Most middle-income families look at a minimum of $250K in term (or temporary) life insurance coverage. It's the bare minimum you should leave them with, even if you combined this policy with a whole life insurance policy on the side. Term life is typically cheaper and available at very affordable rates, so yes, you are doing the very least you can. If you'd like to increase coverage, first do a life insurance needs analysis and find out if this is necessary. You can then shop around on an aggregator website to compare life insurance policies and rates.

Pat Cassidy
Disclaimer: I work for AccuQuote and this is my personal opinion.

Posted
I am considering a life insurance policy, but not sure about the amounts. I am considering between the 100 and 250k amounts. The difference between them is about ~300 a year. Obviously in the event of my death, I want my family to be able to have some breathing room to deal with my debts and the what not. When i was talking this over with my sister, she was shocked I was considering something so high. She and her husband only carry 50k each.

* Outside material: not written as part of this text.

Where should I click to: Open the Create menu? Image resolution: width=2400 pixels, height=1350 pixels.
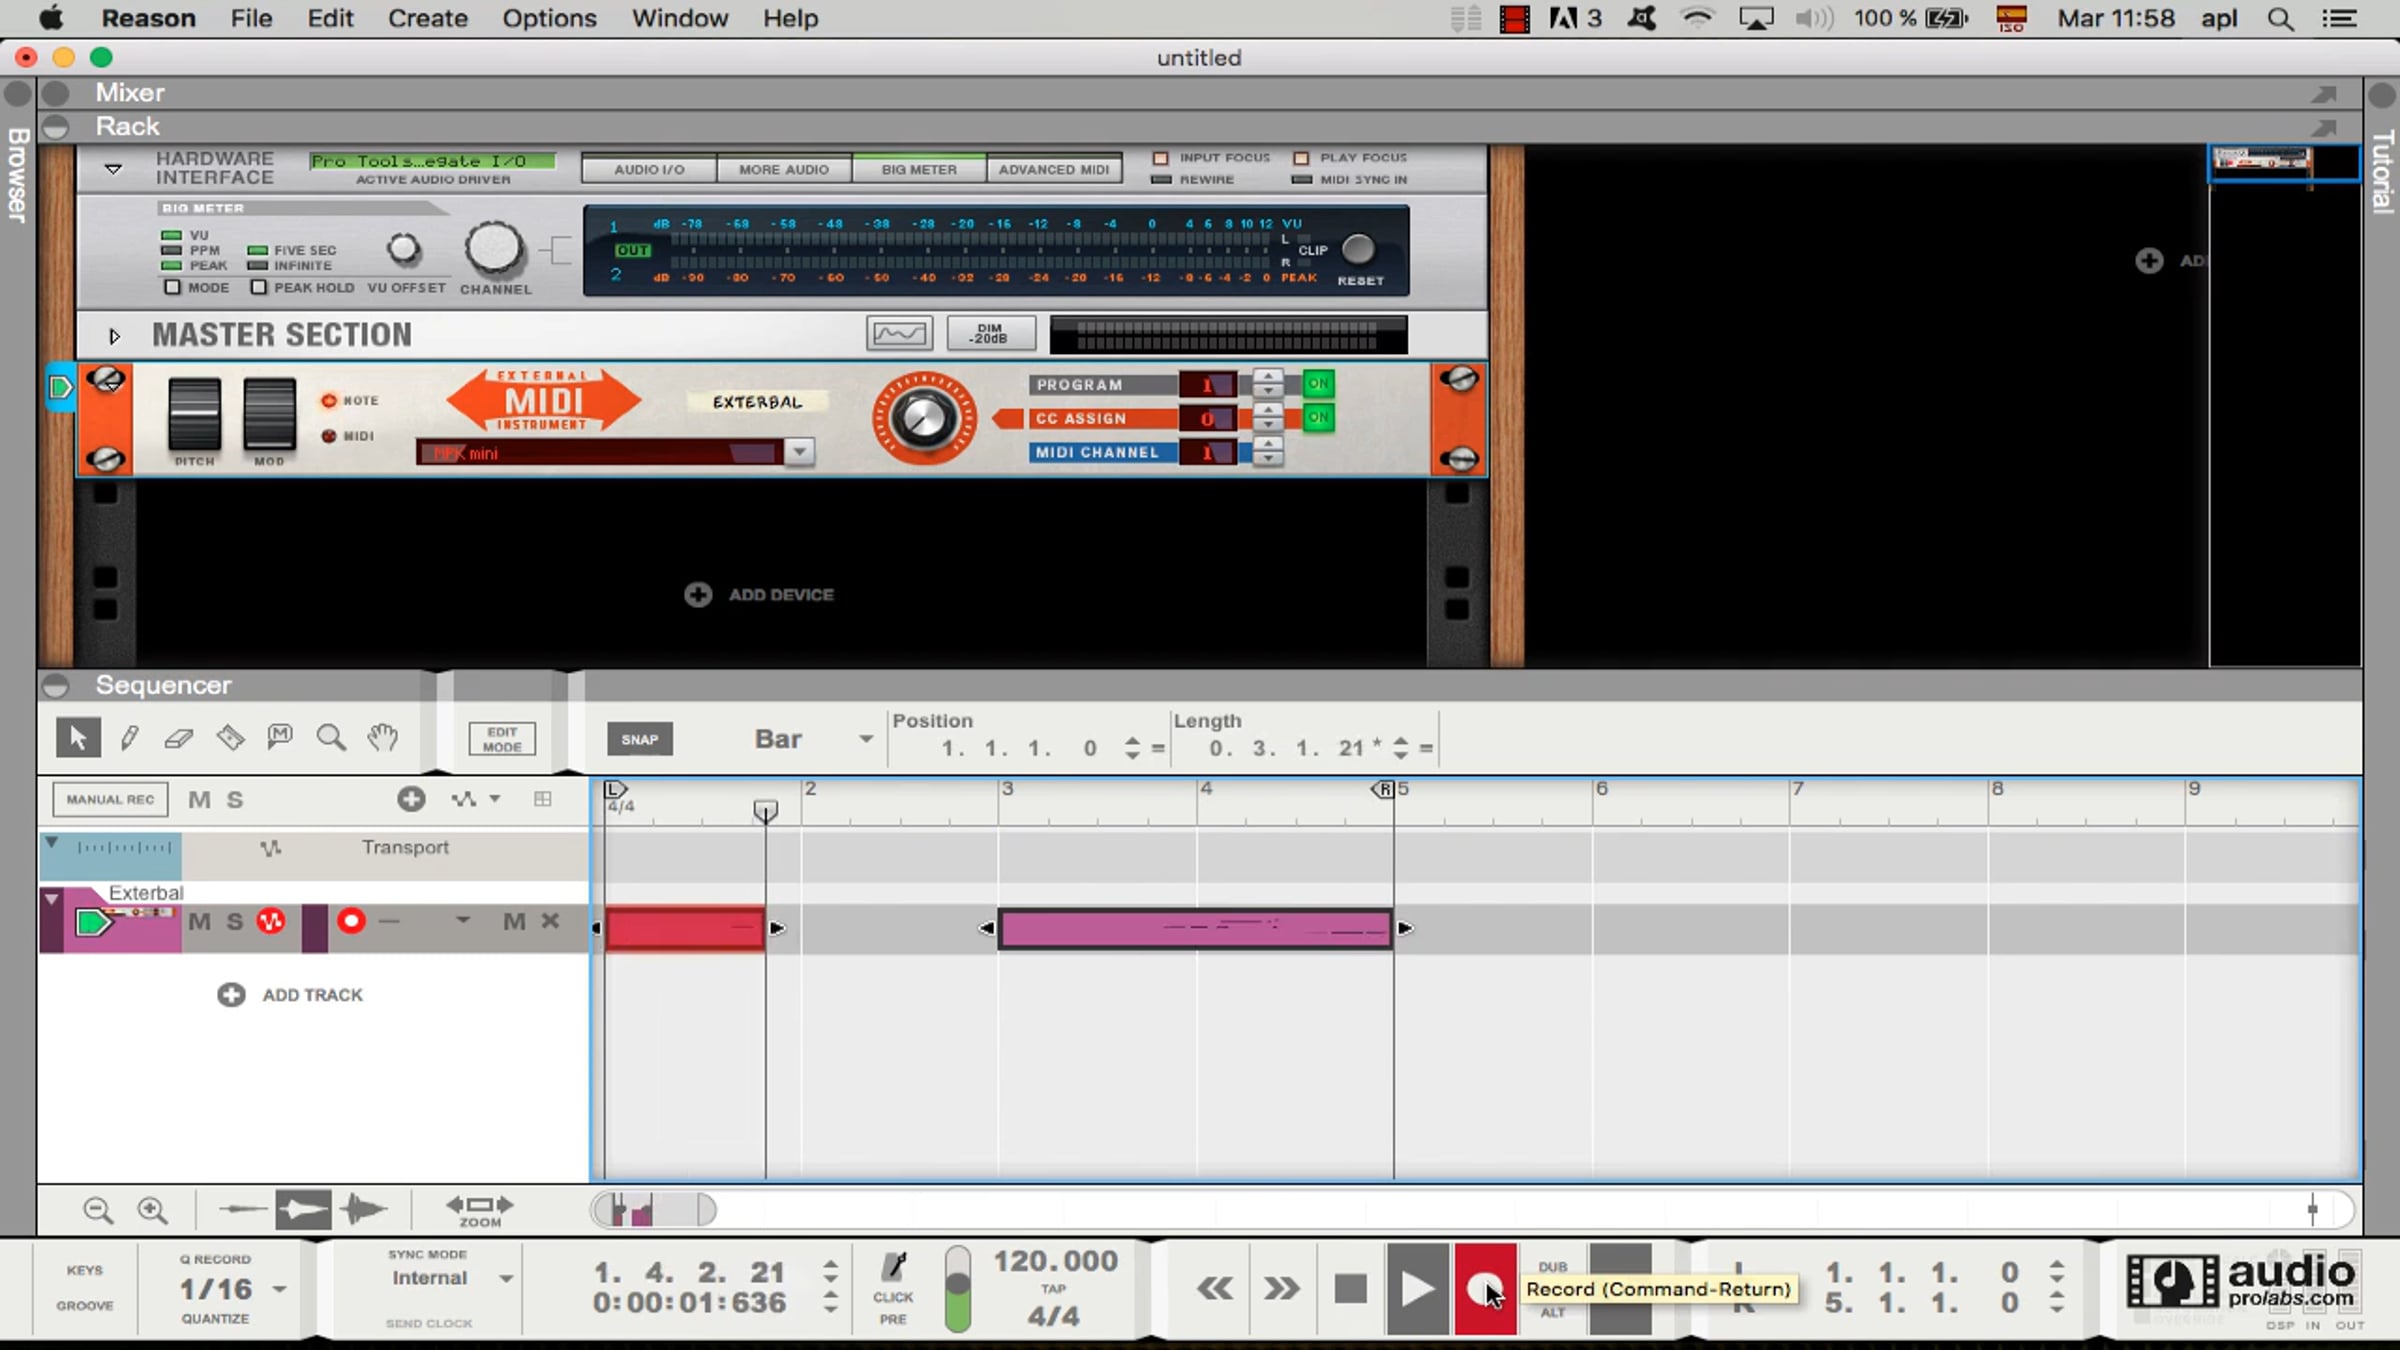click(427, 18)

My reasoning, was it will need to at least cover my annual salary, and and while not quite enough to settle the note on the house, it should be able to cover mortgage payments for several years to either wait on selling when the market improves, or at least be usable as a down for my wife to use to move cheaper (if she or the kids mis-use the money, then well, I tried...) place. But what strategies do you guys who have life insurance use to determine how much to buy into?

I've been following this thread and keep scratching my head over one simple thing - no one has asked you what amount you need to cover what you intend to provide. Lots of people can throw numbers around, but it is no substitute for putting pencil to paper (or mouse to spreadsheet) and calculating what actually is needed. Some want to replace their income "forever" while others want to cover expenses for a period of time till the family can develop other sources of income. You said you want to cover the mortgage for a while, till the market improves. Five years? Ten? Other expense you want to cover (college educations for the kids, lifestyle sustainability, a few vacations for the family, etc.) Once you settle on that, then it's a simple present value calculation using expected rate of return, etc.

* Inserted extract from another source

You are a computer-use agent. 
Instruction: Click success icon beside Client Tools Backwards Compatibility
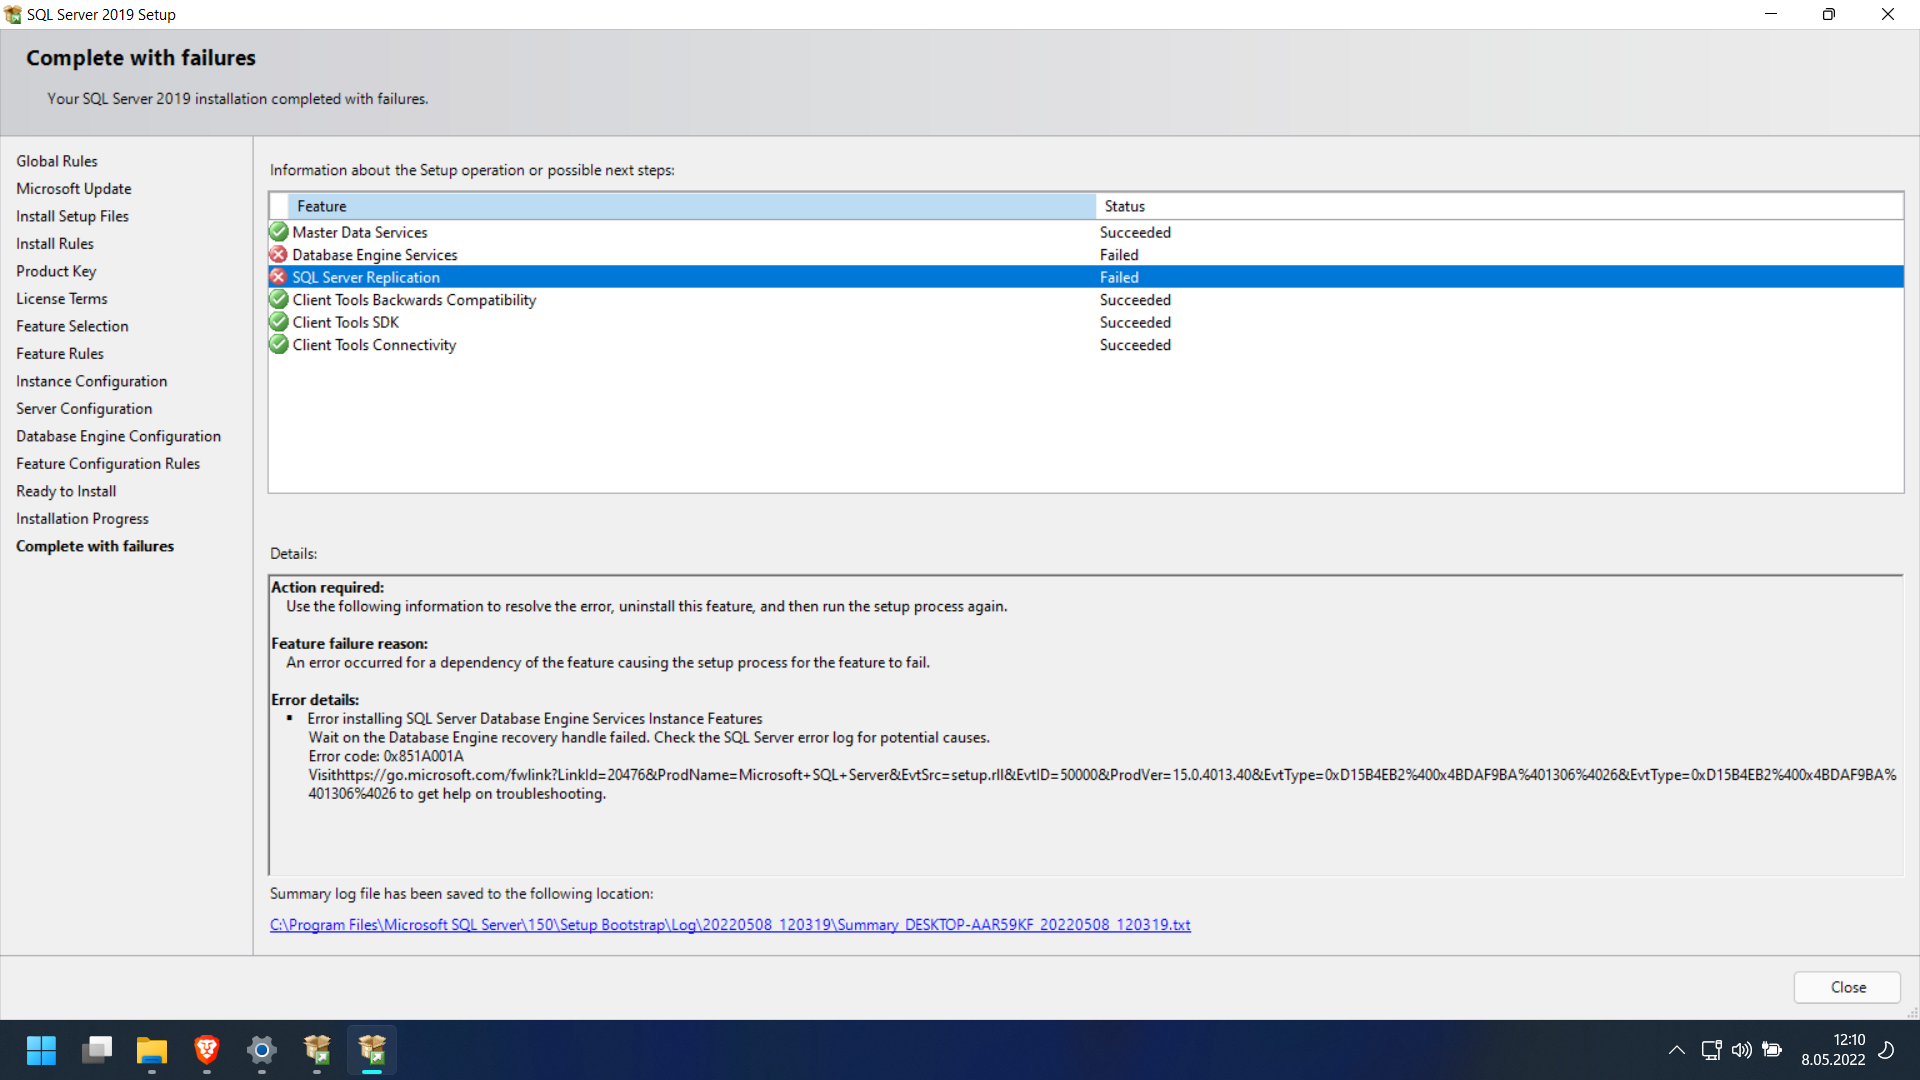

Personally, I think insurance is a necessary evil, and only a temporary solution until you can essentially become "self insured" through wealth accumulation. Depending on the policy you buy, it can actually be a hinderance to that wealth accumulation. Figure out what really is needed, do the math (and admittedly you want to pad your assumption however you feel comfortable - better to error on the side of providing a bit too much than a lot less than needed) and then shop it around. Buy a good quality term policy that suits your needs, and skip the "rules of thumb" that insurance agents try to use to get you to buy more than is really needed.

  • 1 year later...
Guest FinanceGuy08
Posted

There are several factors to know about before answering this question. Do you have a family or anyone that depends on your income for day to day survival? If yes then you need to get a recommended 8 - 10 times your annual salary to replace that income. Another question to ask yourself is if you are married and have kids, and if so, do you plan on sending them to college? Do you own a home with a mortgage? How long before that mortgage is paid off? Would you want to leave your family with the burden of trying to pay the monthly expenses necessary to live there, along with the final expenses they need to cover for your burial, and any debt incurred.

Posted

I think the one thing everyone has missed so far is that it not only depends on the debts you have, but on what other assets you have as well. Insurance is an expense, and whatever resources your survivors will have (i.e., your spouses income/prospects, a trust fund from the grandparents, your 401(k) balance, the existence of a pension benefit - and I'm just scratching the surface). The goal should be to build sufficient wealth to be "self-insured" so to speak.

The "8-10 times" income is just a guess - and one that shouldn't be made without a whole lot more information.